Sick Kids made millions from Motherisk’s hair tests, which were used for decades in a handful of criminal cases and thousands of child protection cases, primarily by child welfare agencies as proof of parental substance abuse. In many of these cases, satisfying the criteria for compensation the Divisional Court has outlined will be challenging, because Motherisk did not follow proper chain-of-custody procedures and did not have a records retention policy from 2005 to 2010.
Baert argued in court last week that despite Lang’s findings, the defendants in the case — Motherisk’s founding director Dr.
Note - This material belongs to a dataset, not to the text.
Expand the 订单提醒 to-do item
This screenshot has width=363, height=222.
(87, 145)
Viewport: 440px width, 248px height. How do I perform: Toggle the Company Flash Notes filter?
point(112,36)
Gideon Koren, former lab manager Joey Gareri and Sick Kids, which housed the lab until it was shut down in 2015 — continue to deny that the tests were unreliable and failed to meet forensic standards in every case, making these significant “common issues” for the roughly 9,000 individuals who tested positive for drugs or alcohol from 2005 to 2015.
However, Myers said, in light of Lang’s findings, “I doubt that proof of the systemic issues will be a particularly difficult piece of litigation,” because the defendants “cannot ignore the reality that … a party will be able to point to the evidence unearthed very publicly on these points if they arise.”
Koren’s lawyer, Darryl Cruz, said in an email on Tuesday that the Divisional Court made the right decision.
“While it is tempting to look to the Lang Report as a way to simplify a case, that report was never directed at questions related to civil liability. Proof of concerns related to the general reliability of any testing will not make advancing individual claims easier,” he said, adding that a class-action is “clearly not the preferable procedure” in this case.
A Sick Kids spokesperson said “the hospital respects the court’s decision to uphold” the initial ruling.